Task to complete
Return the entries below in full. Keep every word as it is.

........

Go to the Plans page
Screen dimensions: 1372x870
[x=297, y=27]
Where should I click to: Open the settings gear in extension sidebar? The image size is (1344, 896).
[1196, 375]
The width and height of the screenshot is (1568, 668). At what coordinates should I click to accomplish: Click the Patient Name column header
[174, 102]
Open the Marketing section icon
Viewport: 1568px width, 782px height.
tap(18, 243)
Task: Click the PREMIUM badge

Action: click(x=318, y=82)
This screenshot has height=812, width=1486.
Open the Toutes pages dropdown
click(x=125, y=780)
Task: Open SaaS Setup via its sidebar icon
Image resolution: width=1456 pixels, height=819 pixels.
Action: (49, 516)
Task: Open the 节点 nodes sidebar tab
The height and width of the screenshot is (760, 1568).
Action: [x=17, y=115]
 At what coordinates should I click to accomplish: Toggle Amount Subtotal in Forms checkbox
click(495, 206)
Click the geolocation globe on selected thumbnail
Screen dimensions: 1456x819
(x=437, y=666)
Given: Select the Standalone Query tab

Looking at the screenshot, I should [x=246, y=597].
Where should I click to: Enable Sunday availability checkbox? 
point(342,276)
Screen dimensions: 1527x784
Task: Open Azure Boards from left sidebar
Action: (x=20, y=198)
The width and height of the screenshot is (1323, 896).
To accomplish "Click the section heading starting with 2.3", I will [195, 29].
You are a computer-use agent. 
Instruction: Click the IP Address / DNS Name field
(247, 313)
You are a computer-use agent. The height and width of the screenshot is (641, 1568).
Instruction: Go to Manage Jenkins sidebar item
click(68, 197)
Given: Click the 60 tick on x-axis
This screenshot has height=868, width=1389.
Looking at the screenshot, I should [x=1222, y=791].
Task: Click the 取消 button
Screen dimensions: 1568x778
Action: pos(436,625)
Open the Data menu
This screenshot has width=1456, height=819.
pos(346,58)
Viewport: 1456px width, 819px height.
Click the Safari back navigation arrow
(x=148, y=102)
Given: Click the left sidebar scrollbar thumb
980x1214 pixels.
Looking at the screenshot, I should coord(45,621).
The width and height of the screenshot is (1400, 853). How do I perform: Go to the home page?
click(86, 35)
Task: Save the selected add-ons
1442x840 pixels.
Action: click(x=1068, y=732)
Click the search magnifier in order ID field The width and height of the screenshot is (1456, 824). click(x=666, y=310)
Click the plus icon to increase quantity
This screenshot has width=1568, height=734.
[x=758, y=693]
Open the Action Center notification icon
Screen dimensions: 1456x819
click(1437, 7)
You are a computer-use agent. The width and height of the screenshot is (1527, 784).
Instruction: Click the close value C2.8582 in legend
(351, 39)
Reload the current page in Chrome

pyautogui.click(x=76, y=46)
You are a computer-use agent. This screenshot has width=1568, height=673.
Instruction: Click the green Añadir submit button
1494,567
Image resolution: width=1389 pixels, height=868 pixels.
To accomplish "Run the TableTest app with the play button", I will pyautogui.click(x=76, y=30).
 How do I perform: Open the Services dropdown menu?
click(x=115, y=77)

........

Solved problem
Go to the Plans page
Screen dimensions: 1372x870
[x=297, y=27]
Where should I click to: Open the settings gear in extension sidebar? The image size is (1344, 896).
[1196, 375]
The width and height of the screenshot is (1568, 668). At what coordinates should I click to accomplish: Click the Patient Name column header
[174, 102]
Open the Marketing section icon
Viewport: 1568px width, 782px height.
tap(18, 243)
Task: Click the PREMIUM badge

Action: click(x=318, y=82)
This screenshot has height=812, width=1486.
Open the Toutes pages dropdown
click(x=125, y=780)
Task: Open SaaS Setup via its sidebar icon
Image resolution: width=1456 pixels, height=819 pixels.
Action: (49, 516)
Task: Open the 节点 nodes sidebar tab
The height and width of the screenshot is (760, 1568).
Action: [x=17, y=115]
 At what coordinates should I click to accomplish: Toggle Amount Subtotal in Forms checkbox
click(495, 206)
Click the geolocation globe on selected thumbnail
Screen dimensions: 1456x819
(x=437, y=666)
Given: Select the Standalone Query tab

Looking at the screenshot, I should [x=246, y=597].
Where should I click to: Enable Sunday availability checkbox? 
point(342,276)
Screen dimensions: 1527x784
Task: Open Azure Boards from left sidebar
Action: (x=20, y=198)
The width and height of the screenshot is (1323, 896).
To accomplish "Click the section heading starting with 2.3", I will [195, 29].
You are a computer-use agent. 
Instruction: Click the IP Address / DNS Name field
(247, 313)
You are a computer-use agent. The height and width of the screenshot is (641, 1568).
Instruction: Go to Manage Jenkins sidebar item
click(68, 197)
Given: Click the 60 tick on x-axis
This screenshot has height=868, width=1389.
Looking at the screenshot, I should [x=1222, y=791].
Task: Click the 取消 button
Screen dimensions: 1568x778
Action: pos(436,625)
Open the Data menu
This screenshot has width=1456, height=819.
pos(346,58)
Viewport: 1456px width, 819px height.
Click the Safari back navigation arrow
(x=148, y=102)
Given: Click the left sidebar scrollbar thumb
980x1214 pixels.
Looking at the screenshot, I should coord(45,621).
The width and height of the screenshot is (1400, 853). How do I perform: Go to the home page?
click(86, 35)
Task: Save the selected add-ons
1442x840 pixels.
Action: click(x=1068, y=732)
Click the search magnifier in order ID field The width and height of the screenshot is (1456, 824). click(x=666, y=310)
Click the plus icon to increase quantity
This screenshot has width=1568, height=734.
[x=758, y=693]
Open the Action Center notification icon
Screen dimensions: 1456x819
click(1437, 7)
You are a computer-use agent. The width and height of the screenshot is (1527, 784).
Instruction: Click the close value C2.8582 in legend
(351, 39)
Reload the current page in Chrome

pyautogui.click(x=76, y=46)
You are a computer-use agent. This screenshot has width=1568, height=673.
Instruction: Click the green Añadir submit button
1494,567
Image resolution: width=1389 pixels, height=868 pixels.
To accomplish "Run the TableTest app with the play button", I will pyautogui.click(x=76, y=30).
 How do I perform: Open the Services dropdown menu?
click(x=115, y=77)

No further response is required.